**The task**: Among the entries that follow, the required portion opens with the line containing "Service & Repair" and closes with the line containing "Image resolution: width=1013, height=2576.". Give that portion again exactly, and nothing else.

>>>

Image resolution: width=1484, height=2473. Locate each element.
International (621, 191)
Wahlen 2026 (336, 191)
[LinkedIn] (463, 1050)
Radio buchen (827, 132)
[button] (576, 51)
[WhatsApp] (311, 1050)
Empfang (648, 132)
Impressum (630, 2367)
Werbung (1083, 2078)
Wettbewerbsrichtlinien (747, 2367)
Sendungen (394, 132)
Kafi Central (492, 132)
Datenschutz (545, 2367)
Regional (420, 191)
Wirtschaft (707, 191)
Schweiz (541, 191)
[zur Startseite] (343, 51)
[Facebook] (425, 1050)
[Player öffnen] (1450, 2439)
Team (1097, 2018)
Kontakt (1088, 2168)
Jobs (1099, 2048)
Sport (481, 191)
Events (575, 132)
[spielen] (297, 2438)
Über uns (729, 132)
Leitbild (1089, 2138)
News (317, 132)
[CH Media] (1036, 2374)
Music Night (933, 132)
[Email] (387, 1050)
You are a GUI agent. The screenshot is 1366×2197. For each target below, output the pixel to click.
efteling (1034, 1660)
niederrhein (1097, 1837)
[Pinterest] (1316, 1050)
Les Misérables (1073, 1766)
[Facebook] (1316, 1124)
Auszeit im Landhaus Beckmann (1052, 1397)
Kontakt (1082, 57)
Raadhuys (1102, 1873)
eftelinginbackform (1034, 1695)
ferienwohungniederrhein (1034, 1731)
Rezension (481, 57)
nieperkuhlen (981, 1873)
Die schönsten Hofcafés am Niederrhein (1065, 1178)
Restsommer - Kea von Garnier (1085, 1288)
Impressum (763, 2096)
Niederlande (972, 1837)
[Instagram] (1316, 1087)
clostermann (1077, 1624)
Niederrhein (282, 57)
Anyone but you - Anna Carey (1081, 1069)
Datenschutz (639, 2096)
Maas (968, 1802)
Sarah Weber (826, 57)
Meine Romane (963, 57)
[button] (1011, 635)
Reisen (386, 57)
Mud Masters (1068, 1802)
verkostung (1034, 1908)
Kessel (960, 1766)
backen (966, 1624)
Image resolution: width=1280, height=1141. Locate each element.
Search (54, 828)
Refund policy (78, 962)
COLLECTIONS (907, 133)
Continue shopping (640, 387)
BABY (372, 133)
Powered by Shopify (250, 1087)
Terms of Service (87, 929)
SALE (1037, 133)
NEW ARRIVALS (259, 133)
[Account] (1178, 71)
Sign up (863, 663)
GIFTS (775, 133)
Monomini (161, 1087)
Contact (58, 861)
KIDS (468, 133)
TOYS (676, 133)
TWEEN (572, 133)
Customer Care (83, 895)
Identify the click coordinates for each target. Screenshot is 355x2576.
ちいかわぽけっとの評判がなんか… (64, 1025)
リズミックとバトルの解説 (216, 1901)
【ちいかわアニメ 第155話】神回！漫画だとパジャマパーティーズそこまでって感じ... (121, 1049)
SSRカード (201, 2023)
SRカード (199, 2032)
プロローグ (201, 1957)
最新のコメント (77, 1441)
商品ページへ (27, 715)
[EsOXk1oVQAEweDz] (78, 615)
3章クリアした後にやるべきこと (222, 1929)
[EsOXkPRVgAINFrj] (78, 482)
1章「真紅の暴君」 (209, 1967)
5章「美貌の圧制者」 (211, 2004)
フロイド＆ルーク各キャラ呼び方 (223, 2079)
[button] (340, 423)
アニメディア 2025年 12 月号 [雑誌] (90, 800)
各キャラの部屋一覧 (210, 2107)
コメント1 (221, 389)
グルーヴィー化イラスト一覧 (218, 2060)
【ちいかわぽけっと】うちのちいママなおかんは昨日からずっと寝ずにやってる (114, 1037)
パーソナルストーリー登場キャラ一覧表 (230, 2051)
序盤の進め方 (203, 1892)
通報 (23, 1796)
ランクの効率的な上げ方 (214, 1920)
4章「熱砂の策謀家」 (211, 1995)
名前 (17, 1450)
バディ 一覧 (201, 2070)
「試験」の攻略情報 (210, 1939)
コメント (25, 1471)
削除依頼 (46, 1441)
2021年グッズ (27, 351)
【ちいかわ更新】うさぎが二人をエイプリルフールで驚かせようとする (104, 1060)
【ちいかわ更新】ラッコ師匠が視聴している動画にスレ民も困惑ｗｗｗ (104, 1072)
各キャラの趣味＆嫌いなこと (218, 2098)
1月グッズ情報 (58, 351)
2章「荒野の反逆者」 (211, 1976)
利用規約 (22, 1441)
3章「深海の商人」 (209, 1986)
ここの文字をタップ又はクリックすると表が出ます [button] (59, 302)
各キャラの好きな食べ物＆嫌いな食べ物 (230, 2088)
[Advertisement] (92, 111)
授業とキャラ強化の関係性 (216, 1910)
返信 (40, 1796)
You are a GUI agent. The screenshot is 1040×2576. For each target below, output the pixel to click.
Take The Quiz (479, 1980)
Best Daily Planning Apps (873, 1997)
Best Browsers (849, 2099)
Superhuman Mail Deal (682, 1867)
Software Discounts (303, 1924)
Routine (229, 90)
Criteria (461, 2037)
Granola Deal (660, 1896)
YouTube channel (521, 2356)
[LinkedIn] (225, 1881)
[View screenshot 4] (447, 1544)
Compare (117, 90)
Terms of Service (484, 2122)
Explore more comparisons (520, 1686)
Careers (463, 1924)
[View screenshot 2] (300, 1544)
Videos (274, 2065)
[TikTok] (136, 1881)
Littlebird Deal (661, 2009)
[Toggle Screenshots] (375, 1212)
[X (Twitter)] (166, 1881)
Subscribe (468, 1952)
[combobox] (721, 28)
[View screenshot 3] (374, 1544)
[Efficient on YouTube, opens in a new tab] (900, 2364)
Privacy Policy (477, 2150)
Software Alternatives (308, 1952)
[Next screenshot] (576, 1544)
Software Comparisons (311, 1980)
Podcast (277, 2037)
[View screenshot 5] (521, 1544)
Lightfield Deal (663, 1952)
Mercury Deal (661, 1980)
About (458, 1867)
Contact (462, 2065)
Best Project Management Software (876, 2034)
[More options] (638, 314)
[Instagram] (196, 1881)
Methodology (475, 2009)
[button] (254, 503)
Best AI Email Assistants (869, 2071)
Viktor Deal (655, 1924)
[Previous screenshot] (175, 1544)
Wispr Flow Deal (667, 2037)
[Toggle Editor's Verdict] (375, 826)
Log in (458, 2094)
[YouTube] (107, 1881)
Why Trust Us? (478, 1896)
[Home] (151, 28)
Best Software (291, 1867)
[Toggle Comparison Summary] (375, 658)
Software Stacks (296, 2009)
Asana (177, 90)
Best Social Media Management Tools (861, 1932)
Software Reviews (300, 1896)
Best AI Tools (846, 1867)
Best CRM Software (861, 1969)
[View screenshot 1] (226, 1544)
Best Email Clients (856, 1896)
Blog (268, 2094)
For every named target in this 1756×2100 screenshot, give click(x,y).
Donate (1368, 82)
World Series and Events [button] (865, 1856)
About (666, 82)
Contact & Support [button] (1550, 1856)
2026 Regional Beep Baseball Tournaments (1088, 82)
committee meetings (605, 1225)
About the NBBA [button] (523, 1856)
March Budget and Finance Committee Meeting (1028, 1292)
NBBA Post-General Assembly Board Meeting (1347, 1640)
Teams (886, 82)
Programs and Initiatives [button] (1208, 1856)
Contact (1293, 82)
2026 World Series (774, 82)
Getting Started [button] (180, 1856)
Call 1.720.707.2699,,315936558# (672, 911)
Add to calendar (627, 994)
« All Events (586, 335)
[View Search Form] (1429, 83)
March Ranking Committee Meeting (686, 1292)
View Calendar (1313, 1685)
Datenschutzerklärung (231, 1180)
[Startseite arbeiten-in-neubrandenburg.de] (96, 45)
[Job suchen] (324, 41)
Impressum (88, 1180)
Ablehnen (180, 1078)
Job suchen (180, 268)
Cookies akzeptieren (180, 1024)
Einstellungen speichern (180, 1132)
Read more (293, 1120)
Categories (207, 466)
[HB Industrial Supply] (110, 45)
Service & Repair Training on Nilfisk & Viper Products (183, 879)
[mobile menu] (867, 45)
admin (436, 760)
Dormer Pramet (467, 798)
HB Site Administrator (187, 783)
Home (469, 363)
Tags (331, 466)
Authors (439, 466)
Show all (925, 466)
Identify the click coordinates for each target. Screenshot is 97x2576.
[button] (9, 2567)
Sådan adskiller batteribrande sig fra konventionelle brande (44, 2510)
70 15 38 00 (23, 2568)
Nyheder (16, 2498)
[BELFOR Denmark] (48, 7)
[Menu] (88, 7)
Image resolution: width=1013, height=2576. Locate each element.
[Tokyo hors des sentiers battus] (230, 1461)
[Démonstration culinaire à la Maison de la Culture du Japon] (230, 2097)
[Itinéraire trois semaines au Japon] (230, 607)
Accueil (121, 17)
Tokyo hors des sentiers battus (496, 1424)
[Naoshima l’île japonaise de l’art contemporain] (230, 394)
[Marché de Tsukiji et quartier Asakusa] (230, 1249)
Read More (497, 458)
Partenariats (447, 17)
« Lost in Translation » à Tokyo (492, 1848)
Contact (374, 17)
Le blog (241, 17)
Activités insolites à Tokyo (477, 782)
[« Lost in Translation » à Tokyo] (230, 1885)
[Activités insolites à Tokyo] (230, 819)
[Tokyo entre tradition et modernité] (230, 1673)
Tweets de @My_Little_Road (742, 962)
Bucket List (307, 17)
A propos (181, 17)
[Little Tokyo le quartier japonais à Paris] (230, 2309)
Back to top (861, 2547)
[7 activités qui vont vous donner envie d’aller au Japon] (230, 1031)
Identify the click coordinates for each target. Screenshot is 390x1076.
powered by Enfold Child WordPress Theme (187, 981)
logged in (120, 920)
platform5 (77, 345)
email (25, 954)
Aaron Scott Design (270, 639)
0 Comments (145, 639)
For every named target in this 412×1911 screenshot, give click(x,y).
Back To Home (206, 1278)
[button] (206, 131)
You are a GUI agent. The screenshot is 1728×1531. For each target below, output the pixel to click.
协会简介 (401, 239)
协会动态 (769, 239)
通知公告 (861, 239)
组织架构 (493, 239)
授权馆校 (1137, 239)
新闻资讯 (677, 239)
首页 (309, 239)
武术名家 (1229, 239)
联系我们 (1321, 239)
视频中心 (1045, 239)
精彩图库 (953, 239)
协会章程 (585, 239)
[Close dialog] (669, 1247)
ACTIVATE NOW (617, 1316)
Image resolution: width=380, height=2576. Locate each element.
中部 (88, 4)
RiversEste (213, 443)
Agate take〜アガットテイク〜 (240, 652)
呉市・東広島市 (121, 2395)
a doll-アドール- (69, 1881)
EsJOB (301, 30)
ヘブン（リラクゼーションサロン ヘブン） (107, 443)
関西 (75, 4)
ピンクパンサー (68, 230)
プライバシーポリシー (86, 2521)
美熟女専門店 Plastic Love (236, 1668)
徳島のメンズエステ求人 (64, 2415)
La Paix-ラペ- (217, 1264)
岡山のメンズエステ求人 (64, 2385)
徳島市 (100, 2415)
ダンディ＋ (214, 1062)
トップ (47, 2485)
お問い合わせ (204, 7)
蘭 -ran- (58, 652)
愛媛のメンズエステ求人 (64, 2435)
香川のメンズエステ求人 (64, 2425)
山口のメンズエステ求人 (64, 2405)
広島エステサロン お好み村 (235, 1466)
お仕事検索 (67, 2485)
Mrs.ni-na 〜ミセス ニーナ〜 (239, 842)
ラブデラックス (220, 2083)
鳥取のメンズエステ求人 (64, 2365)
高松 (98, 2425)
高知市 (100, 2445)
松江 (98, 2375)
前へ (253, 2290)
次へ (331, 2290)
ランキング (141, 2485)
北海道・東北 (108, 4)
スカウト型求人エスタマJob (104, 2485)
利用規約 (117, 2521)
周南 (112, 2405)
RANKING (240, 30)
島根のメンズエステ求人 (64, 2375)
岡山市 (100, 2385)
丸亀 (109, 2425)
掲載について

<<<

**Response**:
Service & Repair Training on Nilfisk & Viper Products (183, 879)
[mobile menu] (867, 45)
admin (436, 760)
Dormer Pramet (467, 798)
HB Site Administrator (187, 783)
Home (469, 363)
Tags (331, 466)
Authors (439, 466)
Show all (925, 466)
Identify the click coordinates for each target. Screenshot is 97x2576.
[button] (9, 2567)
Sådan adskiller batteribrande sig fra konventionelle brande (44, 2510)
70 15 38 00 (23, 2568)
Nyheder (16, 2498)
[BELFOR Denmark] (48, 7)
[Menu] (88, 7)
Image resolution: width=1013, height=2576. Locate each element.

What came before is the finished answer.